◆ Task details ◆
Find all lines in the records that include the word "agent", and copy them out.

Saved data entries
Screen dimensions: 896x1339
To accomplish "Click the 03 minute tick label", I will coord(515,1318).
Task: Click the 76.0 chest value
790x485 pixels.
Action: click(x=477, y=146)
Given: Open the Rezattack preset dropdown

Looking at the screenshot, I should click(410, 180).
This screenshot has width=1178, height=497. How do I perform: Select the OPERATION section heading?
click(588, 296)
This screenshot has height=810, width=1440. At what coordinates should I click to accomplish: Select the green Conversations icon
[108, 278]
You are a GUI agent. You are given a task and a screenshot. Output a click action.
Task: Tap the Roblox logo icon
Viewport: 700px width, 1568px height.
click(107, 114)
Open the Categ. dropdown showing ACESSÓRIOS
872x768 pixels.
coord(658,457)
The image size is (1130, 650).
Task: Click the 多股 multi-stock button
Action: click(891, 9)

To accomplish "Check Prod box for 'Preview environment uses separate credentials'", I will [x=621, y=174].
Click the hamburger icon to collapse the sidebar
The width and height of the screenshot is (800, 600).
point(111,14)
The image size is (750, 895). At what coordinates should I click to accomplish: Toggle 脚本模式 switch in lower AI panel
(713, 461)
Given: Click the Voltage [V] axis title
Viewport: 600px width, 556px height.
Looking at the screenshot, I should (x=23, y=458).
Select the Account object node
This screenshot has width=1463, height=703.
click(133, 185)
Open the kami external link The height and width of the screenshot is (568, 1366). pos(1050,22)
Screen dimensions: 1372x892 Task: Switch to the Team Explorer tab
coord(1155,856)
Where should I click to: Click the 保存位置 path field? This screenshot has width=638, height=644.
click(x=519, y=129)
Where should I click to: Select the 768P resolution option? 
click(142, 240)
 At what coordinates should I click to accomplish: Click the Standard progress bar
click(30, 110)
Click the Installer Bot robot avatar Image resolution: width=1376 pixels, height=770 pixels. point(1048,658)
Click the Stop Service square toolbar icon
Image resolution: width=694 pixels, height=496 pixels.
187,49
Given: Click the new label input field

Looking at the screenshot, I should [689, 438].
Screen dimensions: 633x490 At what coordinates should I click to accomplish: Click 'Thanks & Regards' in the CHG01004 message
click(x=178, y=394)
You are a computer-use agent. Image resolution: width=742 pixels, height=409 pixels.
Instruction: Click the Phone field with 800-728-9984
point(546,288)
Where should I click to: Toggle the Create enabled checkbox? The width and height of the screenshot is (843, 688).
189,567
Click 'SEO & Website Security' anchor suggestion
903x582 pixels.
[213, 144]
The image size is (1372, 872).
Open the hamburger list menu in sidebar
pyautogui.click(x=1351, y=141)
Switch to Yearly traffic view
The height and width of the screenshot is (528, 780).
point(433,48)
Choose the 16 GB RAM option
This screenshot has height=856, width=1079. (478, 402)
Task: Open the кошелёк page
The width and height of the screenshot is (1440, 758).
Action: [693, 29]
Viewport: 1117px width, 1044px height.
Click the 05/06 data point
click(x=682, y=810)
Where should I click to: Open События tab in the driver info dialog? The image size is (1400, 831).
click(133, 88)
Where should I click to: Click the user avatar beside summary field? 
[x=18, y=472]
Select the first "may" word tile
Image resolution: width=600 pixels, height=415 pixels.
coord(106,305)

◆ Output for this exercise ◆
You are a GUI agent. You are given a task and a screenshot. Output a click action.
You are a computer-use agent. Image resolution: width=742 pixels, height=409 pixels.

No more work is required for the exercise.